What is required: Please repeat the lines below exactly. Begin with the line containing "Julia Dreblow (31, 786)" and go on through the line containing "その2 (442, 1359)".
(Extracted information)
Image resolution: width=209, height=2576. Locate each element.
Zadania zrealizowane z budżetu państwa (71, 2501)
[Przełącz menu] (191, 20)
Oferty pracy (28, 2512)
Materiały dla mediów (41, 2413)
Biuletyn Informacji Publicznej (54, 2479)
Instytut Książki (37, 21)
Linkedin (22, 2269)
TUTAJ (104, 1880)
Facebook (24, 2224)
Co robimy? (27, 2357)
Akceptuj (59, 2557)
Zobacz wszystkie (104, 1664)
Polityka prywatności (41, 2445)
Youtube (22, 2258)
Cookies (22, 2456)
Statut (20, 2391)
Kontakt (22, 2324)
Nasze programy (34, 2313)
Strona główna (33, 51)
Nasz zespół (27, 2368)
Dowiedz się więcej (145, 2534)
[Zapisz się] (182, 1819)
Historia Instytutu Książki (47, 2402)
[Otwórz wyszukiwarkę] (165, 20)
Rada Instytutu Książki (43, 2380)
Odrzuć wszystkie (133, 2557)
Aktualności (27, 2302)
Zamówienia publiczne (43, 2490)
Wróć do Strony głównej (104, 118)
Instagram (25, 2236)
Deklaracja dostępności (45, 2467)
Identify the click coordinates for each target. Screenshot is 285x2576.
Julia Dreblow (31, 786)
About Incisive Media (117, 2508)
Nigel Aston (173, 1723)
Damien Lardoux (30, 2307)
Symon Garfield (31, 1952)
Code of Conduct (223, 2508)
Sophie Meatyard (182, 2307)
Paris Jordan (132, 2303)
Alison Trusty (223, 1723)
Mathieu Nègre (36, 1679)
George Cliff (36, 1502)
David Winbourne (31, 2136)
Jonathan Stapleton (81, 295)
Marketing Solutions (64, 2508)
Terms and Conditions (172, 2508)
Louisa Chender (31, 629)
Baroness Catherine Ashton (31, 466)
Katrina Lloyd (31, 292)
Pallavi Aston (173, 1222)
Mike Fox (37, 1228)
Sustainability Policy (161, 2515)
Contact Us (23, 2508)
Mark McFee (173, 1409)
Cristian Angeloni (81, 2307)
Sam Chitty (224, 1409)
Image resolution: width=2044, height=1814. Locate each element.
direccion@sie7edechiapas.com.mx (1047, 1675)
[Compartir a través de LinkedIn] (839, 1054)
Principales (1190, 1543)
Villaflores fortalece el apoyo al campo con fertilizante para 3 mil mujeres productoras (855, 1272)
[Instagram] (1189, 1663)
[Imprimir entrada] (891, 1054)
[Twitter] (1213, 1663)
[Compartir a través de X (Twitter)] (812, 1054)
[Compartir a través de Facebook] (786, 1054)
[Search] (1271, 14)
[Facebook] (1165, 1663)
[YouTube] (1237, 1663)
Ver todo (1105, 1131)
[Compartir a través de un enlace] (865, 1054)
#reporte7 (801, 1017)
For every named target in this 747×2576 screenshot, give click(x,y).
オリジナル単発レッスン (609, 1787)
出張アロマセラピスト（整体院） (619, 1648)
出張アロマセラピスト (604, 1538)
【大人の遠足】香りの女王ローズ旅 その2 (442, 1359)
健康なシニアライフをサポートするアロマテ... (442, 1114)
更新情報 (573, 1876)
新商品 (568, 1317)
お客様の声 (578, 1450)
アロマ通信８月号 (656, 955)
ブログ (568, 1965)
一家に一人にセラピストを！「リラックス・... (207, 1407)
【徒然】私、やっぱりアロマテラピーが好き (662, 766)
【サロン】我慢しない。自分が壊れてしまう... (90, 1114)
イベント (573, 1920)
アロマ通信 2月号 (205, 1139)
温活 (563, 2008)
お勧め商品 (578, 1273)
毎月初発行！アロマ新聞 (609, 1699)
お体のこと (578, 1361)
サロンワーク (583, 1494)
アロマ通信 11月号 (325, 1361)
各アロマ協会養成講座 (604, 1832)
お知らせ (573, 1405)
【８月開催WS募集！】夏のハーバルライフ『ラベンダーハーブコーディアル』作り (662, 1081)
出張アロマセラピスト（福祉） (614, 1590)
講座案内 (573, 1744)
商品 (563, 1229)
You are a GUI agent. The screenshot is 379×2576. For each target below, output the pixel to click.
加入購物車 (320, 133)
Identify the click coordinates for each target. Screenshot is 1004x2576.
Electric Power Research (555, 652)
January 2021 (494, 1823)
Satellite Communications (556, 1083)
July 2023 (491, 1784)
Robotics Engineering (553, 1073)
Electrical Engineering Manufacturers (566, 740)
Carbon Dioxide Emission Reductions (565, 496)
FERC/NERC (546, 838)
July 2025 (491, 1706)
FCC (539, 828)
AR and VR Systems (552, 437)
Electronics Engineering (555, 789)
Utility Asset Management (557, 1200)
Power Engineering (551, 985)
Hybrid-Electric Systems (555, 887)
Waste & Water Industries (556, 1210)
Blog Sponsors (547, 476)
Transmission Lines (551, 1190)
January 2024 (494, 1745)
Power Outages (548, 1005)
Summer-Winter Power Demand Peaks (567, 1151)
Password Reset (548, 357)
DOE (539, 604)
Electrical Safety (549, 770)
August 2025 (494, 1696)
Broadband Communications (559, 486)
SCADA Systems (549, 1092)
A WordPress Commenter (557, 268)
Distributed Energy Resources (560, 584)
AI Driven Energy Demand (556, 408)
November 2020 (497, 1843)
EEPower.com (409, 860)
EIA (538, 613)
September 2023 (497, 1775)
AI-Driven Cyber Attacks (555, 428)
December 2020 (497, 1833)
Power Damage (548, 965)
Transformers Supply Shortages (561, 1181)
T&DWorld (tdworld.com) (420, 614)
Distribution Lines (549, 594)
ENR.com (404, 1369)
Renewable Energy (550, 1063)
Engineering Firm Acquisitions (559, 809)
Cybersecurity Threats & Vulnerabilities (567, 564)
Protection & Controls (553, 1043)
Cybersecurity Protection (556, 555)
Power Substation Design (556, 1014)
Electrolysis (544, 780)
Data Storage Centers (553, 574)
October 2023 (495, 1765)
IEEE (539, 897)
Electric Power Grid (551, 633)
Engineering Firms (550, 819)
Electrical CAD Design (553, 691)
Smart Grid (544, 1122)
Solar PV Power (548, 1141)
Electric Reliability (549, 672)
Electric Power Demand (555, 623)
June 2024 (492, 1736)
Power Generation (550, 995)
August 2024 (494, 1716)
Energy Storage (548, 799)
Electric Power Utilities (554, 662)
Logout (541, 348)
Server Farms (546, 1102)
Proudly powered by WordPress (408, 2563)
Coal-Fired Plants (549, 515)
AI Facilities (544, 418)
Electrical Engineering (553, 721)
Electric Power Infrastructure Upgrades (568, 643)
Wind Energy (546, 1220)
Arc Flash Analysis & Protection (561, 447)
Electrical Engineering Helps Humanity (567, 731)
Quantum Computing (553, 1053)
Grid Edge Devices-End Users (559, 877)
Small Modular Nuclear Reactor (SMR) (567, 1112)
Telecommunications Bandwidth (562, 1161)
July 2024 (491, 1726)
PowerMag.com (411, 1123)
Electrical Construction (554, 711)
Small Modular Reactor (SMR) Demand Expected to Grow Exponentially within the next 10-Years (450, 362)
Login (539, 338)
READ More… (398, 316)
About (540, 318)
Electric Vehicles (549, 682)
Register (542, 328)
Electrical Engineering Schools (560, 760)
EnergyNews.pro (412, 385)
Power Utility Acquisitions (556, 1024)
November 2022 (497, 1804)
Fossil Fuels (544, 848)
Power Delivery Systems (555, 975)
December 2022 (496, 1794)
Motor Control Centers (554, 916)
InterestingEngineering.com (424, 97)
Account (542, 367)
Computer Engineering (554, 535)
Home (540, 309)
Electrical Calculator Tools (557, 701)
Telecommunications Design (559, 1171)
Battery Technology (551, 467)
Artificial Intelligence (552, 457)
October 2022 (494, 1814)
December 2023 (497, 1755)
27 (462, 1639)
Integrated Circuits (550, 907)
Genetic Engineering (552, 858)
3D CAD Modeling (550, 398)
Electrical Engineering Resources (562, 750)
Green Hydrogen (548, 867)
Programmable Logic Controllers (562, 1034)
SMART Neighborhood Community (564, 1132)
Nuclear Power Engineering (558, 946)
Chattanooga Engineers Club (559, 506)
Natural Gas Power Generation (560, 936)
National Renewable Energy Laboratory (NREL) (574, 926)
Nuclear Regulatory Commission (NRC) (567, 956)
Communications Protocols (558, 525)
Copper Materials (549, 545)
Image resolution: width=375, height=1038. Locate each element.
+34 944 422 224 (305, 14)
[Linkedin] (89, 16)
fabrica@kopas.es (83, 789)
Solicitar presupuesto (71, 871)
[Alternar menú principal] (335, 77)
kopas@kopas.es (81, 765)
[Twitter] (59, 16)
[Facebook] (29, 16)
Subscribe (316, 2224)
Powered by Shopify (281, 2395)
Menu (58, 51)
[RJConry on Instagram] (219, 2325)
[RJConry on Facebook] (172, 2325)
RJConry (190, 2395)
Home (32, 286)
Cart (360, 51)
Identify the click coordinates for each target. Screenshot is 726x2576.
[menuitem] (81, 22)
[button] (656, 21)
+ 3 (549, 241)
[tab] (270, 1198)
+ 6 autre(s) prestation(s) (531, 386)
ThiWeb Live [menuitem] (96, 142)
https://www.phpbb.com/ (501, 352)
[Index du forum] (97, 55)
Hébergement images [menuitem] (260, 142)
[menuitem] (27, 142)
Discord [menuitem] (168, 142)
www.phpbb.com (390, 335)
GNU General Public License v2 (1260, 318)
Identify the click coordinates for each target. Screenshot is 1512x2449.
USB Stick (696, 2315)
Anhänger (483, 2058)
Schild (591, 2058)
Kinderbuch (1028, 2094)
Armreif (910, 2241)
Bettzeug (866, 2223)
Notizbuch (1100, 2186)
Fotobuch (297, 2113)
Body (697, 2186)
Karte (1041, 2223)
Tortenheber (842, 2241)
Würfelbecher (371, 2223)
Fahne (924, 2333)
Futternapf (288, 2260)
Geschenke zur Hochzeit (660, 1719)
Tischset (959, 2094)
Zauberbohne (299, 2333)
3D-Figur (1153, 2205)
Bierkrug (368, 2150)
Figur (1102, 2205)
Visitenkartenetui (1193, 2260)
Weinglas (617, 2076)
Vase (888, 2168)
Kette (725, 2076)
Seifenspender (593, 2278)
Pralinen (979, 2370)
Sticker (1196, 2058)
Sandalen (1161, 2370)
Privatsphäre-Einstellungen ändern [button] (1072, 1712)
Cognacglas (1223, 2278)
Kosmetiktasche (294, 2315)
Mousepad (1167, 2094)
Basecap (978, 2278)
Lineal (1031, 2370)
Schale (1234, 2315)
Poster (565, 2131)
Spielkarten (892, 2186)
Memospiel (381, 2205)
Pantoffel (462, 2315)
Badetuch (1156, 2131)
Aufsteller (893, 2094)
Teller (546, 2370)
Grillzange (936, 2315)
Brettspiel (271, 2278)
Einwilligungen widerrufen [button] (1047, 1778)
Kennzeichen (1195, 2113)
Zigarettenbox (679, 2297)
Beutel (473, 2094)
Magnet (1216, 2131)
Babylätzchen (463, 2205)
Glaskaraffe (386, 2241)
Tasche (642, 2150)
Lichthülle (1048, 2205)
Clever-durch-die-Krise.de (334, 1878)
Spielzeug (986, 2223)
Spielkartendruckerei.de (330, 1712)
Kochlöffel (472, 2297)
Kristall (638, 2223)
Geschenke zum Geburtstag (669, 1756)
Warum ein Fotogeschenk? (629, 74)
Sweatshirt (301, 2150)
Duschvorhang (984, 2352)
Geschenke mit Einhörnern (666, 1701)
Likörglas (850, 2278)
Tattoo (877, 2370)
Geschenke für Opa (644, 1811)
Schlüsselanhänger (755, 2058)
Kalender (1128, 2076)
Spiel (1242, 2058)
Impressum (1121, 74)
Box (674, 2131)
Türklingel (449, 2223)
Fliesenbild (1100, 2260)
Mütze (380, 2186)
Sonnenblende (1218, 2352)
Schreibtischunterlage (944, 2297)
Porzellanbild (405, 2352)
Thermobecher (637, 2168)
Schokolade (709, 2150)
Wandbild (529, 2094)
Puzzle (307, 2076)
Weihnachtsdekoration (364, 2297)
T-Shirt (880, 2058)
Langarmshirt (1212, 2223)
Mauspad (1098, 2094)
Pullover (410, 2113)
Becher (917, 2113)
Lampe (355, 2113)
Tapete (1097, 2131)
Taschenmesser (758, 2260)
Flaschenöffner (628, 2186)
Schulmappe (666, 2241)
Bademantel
(End Extracted information)
Written answer:
Julia Dreblow (31, 786)
About Incisive Media (117, 2508)
Nigel Aston (173, 1723)
Damien Lardoux (30, 2307)
Symon Garfield (31, 1952)
Code of Conduct (223, 2508)
Sophie Meatyard (182, 2307)
Paris Jordan (132, 2303)
Alison Trusty (223, 1723)
Mathieu Nègre (36, 1679)
George Cliff (36, 1502)
David Winbourne (31, 2136)
Jonathan Stapleton (81, 295)
Marketing Solutions (64, 2508)
Terms and Conditions (172, 2508)
Louisa Chender (31, 629)
Baroness Catherine Ashton (31, 466)
Katrina Lloyd (31, 292)
Pallavi Aston (173, 1222)
Mike Fox (37, 1228)
Sustainability Policy (161, 2515)
Contact Us (23, 2508)
Mark McFee (173, 1409)
Cristian Angeloni (81, 2307)
Sam Chitty (224, 1409)
Image resolution: width=2044, height=1814. Locate each element.
direccion@sie7edechiapas.com.mx (1047, 1675)
[Compartir a través de LinkedIn] (839, 1054)
Principales (1190, 1543)
Villaflores fortalece el apoyo al campo con fertilizante para 3 mil mujeres productoras (855, 1272)
[Instagram] (1189, 1663)
[Imprimir entrada] (891, 1054)
[Twitter] (1213, 1663)
[Compartir a través de X (Twitter)] (812, 1054)
[Compartir a través de Facebook] (786, 1054)
[Search] (1271, 14)
[Facebook] (1165, 1663)
[YouTube] (1237, 1663)
Ver todo (1105, 1131)
[Compartir a través de un enlace] (865, 1054)
#reporte7 (801, 1017)
For every named target in this 747×2576 screenshot, give click(x,y).
オリジナル単発レッスン (609, 1787)
出張アロマセラピスト（整体院） (619, 1648)
出張アロマセラピスト (604, 1538)
【大人の遠足】香りの女王ローズ旅 その2 (442, 1359)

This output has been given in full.